Throughout the offseason, PFF Fantasy will be using the advanced statistical splits generated by Advanced Targets and Advanced Touches to review the accomplishments of wide receivers and running backs from 2012. Last week, we looked at wide receivers ranked 11 through 20 in terms of fantasy points. Today we tackle numbers 21 through 30.
Most target analyses must focus on the big picture and make guesses at future sustainability. Due to the ridiculous depth of information provided by PFF game charters, we can search for regression red flags across a wide variety of metrics. As we did during the season, our Year in Review will focus on target rate, route rate, and yards per route to find future breakout candidates.
The table that follows shows receivers 21-30 in terms of their advanced target splits. To see their splits in terms of fantasy points, scroll to the bottom of the article.

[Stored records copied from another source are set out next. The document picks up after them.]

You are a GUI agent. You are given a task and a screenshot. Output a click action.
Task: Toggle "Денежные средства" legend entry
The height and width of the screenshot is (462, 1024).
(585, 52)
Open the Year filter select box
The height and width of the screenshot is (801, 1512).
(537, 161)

No. 21 Lance Moore was well down in my personal rankings for 2012 due to a study I put together on possession receiver unsustainability. Moore responded by morphing into a vertical receiver. Following the loss of Robert Meachem, his slot percentage dropped and his yards per catch skyrocketed from 12.1 to 16.0. Moore is still a little scary because he plays so few snaps, but when he’s on the field you can pretty much count on a pass (77 percent route percentage).
No. 22 Jeremy Maclin is surviving on volume alone. In 2012 he averaged fewer fantasy points per target than players like Titus Young, Donald Jones, and Darrius Heyward-Bey. He averaged fewer fantasy points per route than Jeremy Kerley, Leonard Hankerson, and Mario Manningham. Maclin has always been overrated and is a strong sell in dynasty formats.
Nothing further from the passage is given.